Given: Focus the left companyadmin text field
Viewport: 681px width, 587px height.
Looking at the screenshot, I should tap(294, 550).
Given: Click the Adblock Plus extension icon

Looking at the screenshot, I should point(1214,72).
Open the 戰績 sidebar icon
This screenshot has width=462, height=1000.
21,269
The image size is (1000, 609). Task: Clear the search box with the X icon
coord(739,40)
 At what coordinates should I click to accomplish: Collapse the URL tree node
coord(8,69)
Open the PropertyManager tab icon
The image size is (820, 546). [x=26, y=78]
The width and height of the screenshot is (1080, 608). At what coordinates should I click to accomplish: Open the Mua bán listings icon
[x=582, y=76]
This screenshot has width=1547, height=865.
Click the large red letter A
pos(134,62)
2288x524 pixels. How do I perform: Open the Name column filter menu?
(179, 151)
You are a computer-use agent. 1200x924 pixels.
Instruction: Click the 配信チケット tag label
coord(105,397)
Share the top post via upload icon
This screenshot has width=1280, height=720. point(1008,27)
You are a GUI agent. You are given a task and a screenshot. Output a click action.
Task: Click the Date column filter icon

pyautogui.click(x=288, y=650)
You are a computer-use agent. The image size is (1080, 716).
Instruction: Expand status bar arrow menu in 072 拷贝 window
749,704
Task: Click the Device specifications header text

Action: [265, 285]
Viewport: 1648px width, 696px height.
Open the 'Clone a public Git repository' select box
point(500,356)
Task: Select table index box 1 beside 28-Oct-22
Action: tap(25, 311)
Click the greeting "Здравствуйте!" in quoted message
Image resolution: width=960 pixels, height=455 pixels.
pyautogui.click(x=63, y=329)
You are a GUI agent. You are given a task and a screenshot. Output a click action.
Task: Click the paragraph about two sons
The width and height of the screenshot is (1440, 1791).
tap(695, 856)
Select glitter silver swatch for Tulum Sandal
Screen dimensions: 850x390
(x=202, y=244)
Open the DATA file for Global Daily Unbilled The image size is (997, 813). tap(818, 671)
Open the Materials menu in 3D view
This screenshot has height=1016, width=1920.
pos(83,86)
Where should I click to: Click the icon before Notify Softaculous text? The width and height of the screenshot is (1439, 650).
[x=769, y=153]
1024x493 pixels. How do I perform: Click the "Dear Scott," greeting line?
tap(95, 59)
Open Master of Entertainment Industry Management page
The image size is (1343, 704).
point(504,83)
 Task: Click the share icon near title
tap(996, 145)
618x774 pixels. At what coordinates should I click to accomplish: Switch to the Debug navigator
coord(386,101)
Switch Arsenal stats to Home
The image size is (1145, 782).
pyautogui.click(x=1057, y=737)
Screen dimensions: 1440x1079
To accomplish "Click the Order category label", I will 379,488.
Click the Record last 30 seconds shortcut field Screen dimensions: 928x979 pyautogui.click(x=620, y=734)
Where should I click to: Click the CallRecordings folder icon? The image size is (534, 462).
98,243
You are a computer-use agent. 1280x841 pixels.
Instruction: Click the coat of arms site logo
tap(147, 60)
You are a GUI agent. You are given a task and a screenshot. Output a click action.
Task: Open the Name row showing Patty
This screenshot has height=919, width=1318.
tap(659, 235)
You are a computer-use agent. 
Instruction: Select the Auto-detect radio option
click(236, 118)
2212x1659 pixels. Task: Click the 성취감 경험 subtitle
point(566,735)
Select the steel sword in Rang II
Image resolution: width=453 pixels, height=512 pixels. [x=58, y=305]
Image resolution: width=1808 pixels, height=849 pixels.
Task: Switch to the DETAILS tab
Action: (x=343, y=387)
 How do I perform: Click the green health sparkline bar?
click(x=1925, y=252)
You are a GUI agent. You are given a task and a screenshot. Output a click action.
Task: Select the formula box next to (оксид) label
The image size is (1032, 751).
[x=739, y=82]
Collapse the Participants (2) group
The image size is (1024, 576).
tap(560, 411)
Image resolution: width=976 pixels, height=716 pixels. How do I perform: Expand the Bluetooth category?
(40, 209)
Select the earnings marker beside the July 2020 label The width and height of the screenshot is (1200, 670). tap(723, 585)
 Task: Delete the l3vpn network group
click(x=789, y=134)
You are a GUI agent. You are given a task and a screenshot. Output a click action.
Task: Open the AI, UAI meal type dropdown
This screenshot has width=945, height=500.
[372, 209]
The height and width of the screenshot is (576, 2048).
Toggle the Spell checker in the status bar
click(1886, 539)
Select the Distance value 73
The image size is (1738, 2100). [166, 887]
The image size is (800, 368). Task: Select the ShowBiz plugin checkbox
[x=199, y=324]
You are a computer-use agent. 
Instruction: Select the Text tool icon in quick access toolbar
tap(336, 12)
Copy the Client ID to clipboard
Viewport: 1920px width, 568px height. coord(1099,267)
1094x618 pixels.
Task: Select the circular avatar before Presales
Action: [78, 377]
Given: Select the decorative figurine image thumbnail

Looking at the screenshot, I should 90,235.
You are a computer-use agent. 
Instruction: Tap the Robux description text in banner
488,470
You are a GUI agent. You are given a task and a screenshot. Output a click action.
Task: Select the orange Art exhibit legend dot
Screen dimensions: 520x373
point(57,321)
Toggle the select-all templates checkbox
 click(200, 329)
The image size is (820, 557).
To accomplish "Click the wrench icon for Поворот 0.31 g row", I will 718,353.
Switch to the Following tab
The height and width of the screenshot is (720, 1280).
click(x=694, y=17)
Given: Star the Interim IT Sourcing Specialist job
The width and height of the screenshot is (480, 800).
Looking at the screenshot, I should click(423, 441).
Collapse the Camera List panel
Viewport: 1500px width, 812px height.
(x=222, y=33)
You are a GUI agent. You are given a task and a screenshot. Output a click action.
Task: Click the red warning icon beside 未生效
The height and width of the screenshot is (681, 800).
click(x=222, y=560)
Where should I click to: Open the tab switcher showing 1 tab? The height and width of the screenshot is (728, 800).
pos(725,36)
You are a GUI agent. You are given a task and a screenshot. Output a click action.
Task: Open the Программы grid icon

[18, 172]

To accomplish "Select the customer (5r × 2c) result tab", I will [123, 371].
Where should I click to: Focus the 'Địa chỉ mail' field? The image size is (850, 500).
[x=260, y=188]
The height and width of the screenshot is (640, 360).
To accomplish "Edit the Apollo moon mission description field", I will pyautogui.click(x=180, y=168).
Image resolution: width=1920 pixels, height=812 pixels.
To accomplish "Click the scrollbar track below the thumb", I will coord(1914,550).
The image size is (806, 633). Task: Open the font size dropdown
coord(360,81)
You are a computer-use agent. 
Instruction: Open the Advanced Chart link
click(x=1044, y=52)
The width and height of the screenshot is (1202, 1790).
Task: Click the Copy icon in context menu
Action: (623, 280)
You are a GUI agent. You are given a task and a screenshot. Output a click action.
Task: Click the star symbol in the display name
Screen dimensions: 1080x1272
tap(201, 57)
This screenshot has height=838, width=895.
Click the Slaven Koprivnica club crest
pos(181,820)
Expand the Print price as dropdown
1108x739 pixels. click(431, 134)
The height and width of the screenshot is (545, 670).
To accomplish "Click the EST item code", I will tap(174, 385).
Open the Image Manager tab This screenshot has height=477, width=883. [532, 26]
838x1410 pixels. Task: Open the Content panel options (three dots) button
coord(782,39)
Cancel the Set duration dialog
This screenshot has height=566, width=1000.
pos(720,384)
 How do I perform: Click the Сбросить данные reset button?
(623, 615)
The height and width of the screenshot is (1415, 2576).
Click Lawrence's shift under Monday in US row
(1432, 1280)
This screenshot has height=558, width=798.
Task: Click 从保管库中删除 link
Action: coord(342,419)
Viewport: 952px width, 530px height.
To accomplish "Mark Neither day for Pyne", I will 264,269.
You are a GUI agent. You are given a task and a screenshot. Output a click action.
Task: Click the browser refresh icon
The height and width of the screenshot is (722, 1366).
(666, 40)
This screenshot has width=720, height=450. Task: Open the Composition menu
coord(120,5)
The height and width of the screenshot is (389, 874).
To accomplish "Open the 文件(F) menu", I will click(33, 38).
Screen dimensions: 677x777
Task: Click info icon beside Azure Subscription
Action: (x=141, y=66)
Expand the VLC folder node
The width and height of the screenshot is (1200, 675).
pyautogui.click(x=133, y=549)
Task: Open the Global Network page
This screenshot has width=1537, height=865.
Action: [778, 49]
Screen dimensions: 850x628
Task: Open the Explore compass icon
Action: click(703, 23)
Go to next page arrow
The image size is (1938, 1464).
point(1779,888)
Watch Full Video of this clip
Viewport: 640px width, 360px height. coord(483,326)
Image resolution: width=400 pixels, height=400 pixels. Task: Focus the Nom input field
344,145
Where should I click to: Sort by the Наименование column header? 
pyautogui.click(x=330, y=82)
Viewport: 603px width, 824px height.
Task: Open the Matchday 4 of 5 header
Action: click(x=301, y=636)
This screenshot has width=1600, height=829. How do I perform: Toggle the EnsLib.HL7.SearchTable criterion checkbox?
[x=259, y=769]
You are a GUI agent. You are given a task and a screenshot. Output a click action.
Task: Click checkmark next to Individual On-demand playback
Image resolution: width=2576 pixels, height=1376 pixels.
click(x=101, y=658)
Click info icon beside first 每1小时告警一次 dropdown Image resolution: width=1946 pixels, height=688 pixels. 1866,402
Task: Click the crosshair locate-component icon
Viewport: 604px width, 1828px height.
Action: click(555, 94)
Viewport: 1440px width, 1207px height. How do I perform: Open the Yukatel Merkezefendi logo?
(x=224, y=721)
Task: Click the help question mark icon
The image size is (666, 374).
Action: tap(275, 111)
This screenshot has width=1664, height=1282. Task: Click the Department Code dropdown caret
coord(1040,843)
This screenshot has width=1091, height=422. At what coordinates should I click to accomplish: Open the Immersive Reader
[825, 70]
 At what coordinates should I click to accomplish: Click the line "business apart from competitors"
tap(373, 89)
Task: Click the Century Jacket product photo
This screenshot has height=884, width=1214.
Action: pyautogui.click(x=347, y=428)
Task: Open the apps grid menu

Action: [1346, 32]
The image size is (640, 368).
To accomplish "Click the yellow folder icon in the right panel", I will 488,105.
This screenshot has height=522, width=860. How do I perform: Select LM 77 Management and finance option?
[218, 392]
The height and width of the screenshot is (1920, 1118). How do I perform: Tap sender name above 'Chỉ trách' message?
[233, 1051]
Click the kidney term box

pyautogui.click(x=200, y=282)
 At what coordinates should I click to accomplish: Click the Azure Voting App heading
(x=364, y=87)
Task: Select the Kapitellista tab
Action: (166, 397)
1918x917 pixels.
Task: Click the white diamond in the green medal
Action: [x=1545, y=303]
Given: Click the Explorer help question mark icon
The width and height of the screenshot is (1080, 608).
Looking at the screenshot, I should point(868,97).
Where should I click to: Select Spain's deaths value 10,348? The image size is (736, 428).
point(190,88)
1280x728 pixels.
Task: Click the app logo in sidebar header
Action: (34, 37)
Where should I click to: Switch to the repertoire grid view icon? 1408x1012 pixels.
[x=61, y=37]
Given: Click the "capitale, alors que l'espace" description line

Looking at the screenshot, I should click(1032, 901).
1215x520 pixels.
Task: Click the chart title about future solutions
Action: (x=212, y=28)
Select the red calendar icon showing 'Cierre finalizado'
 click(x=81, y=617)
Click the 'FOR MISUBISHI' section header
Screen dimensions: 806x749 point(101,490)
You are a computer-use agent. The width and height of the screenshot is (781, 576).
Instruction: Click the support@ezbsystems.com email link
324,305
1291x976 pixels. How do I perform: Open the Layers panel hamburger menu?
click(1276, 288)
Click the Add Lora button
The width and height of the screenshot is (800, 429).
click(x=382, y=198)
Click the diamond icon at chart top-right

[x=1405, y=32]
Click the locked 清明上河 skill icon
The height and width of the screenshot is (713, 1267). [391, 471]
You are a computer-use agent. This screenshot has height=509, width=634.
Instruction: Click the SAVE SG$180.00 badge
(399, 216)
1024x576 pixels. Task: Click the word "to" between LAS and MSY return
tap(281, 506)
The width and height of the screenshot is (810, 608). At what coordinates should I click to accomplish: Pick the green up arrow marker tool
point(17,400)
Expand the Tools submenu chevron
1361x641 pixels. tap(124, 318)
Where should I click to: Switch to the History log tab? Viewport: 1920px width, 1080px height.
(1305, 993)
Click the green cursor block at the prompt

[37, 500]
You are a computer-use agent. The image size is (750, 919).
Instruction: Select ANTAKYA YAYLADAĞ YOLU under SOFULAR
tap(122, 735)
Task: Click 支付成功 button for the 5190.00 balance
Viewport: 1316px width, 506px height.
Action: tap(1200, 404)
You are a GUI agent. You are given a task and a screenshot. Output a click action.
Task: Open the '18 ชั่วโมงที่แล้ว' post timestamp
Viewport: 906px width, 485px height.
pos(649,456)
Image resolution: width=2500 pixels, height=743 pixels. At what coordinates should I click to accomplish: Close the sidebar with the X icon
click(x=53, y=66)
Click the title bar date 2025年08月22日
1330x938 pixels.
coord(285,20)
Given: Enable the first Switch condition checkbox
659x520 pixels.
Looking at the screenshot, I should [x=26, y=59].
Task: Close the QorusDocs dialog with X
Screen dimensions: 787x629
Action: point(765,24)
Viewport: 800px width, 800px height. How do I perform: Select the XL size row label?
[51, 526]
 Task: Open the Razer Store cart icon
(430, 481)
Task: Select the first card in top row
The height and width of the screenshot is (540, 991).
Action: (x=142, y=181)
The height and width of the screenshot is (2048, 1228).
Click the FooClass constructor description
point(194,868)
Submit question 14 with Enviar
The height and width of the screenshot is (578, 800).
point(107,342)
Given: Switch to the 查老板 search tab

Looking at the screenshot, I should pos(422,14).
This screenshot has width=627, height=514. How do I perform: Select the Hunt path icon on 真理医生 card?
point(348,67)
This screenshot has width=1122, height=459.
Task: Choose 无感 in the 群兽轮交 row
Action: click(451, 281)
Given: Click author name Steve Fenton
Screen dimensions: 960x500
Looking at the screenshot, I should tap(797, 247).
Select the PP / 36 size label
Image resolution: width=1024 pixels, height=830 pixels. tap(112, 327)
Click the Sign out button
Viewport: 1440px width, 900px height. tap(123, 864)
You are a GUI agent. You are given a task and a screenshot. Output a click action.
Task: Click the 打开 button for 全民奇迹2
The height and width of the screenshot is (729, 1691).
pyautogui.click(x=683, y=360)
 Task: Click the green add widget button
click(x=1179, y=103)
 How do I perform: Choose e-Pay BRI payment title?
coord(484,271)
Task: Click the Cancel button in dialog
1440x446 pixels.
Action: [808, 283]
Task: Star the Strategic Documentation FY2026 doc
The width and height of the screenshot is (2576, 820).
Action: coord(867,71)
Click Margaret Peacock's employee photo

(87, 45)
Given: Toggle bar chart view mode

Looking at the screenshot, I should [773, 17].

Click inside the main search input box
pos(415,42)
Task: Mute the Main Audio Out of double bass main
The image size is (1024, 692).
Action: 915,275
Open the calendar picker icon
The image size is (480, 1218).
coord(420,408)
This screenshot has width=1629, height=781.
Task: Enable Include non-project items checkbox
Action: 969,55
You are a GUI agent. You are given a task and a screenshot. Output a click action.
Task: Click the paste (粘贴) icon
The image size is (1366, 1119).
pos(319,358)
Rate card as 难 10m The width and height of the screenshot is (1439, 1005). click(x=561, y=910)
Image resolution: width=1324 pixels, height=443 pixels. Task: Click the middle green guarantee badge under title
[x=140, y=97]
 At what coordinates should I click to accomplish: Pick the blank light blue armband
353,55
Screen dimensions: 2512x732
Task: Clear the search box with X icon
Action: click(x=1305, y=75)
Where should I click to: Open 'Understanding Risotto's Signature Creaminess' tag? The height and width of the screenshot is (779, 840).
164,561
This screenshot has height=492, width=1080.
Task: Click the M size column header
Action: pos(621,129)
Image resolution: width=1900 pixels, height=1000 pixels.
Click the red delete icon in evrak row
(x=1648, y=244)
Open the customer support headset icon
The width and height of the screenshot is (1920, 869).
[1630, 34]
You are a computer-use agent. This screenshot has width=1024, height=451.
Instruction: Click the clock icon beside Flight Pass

---------------

Task item: As listed above, the lines from the line with "Switch to the Following tab" to the line with "The height and width of the screenshot is (640, 360)." are to be echoed exactly, with both ends included and nothing added.

Written solution:
Switch to the Following tab
The height and width of the screenshot is (720, 1280).
click(x=694, y=17)
Given: Star the Interim IT Sourcing Specialist job
The width and height of the screenshot is (480, 800).
Looking at the screenshot, I should click(423, 441).
Collapse the Camera List panel
Viewport: 1500px width, 812px height.
(x=222, y=33)
You are a GUI agent. You are given a task and a screenshot. Output a click action.
Task: Click the red warning icon beside 未生效
The height and width of the screenshot is (681, 800).
click(x=222, y=560)
Where should I click to: Open the tab switcher showing 1 tab? The height and width of the screenshot is (728, 800).
pos(725,36)
You are a GUI agent. You are given a task and a screenshot. Output a click action.
Task: Open the Программы grid icon

[18, 172]

To accomplish "Select the customer (5r × 2c) result tab", I will [123, 371].
Where should I click to: Focus the 'Địa chỉ mail' field? The image size is (850, 500).
[x=260, y=188]
The height and width of the screenshot is (640, 360).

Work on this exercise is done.